The care-as-usual diagnosis was defined as the diagnosis based on the information of stage 1 at the moment consensus was reached (consensus could have been reached in step 1 before the discussion meeting, because the 3 experts scored identical on the web-based questionnaire, or after the panel discussion meeting in step 3, because the experts scored different in the web-based questionnaire of step 1 and required the discussion meeting to reach consensus). The information at stage 1 represented the information available from a first visit to a memory clinic: baseline medical history, neurological and physical examination findings, psychiatric and clinimetric assessments (see Additional file 1).

The reference diagnosis was defined as the diagnosis based on the stage 2 information at the moment consensus was reached (consensus could have been reached before the discussion meeting in step 1 or after the panel discussion meeting in step 3). The information at stage 2 contained all available information from stage 1 at baseline and the 2-year course of symptoms (see Additional file 1).

Afterwards, the experts were asked to complete a process evaluation questionnaire (see Additional file 2) in which they were asked about their experiences regarding the assessment of cases and the consensus discussion, and were asked to provide feedback and suggestions to improve the protocol.

Patient population

The cases for the evaluation consisted of a sample of 11 patients who had visited the memory clinic of the Maastricht University Medical Centre in the Netherlands in 2009 and 2010 and were suspected of having a primary neurodegenerative disease according to the following eligibility criteria [7]: Mini-Mental State Examination (MMSE) [23] score 20 or higher, Clinical Dementia Rating (CDR) [24],[25] between 0 and 1, and availability of a reliable informer or proxy. Subjects were excluded if they had normal pressure hydrocephalus, Huntington’s disease, transient ischaemic attacks or cerebral vascular accidents less than 2 years ago, or a previous psychiatric history. Informed consent was obtained from both the patient and the informal caregiver. Subjects without any follow-up assessment (due to refusal or other reasons) were excluded from this research. The sample was selected such that it included similar proportions of patients with subjective memory complaints, mild cognitive impairment (MCI) and dementia. The hospital’s medical ethics committee approved this study.

Clinical information

The clinical information included in the vignette (see Additional file 1 for an example) was based on guidelines from the American Academy of Neurology [26] and European Federation of the Neurological Societies [27].
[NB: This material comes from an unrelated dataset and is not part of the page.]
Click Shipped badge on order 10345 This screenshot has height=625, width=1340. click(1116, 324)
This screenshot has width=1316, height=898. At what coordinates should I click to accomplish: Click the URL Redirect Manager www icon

Patient and informant history (medical history, family history, education, co-morbidities, behavioural and psychological symptoms, and activities of daily living) were retrieved from an open interview with both patient and informal caregiver. A neurological and physical examination, and assessment of co-morbidities was performed by a clinician. Clinical tests included the MMSE, CDR, Geriatric Depression Scale-15 (GDS-15) [28], Neuropsychiatric Inventory [29] and Disability Assessment for Dementia (DAD) [30]. Atrophy measurements and white matter lesions were assessed on 3 T MRI scan images by a neuroradiologist. Medial temporal lobe atrophy (MTA) scores, as well as Fazekas scores were used to quantify hippocampal atrophy and the severity of white matter lesions. Neuropsychological examination consisted of a battery of cognitive tests administered by a neuropsychologist. Tests included Rey’s Verbal Learning Test [31],[32], Visual Association Test [33], and Digit-Span [34] to assess memory; Letter Digit Substitution Test [35] to assess mental processing rate; and Stroop Color-Word Test [36] and Trail Making Test [37],[38] to assess attention, concentration and interference. Raw scores were converted to z-scores, adjusted for age, education level and gender. All assessments took place at baseline and at 12 and 24 months follow-up at the memory clinic, except the MRI scan which was performed only at baseline.

Statistical analyses

In the analysis we described the care-as-usual and reference diagnoses that were set, and compared the degree of consensus before and after the discussion meeting for the 11 cases. We additionally calculated the average level of confidence in the diagnostic conclusions.


The baseline patient sample included 8 males and 3 females, with a median age of 78 years (range: 49–86). The median MMSE score was 28 (range: 22–30), CDR was 0.5 (range: 0–1) and DAD was 93% (range: 77–100).

The reference syndrome diagnosis was dementia in 5 cases, MCI in 3 cases, and subjective complaints in 3 cases. There was a 100% consensus on the syndromal diagnosis (see Table 2). Consensus on the reference aetiology diagnoses was reached in 10 cases (91%). These included 8 AD cases and 2 patients without neurodegenerative disease. On 1 case no consensus could be reached (2 experts indicated no neurodegenerative disease while 1 expert indicated a vascular aetiology). The reference statement regarding the course of cognitive and general functioning over time was classified as “improved” in 1 case, “stable” in 2 cases and “declined” in 7 cases by all three experts; in 1 case no consensus could be reached.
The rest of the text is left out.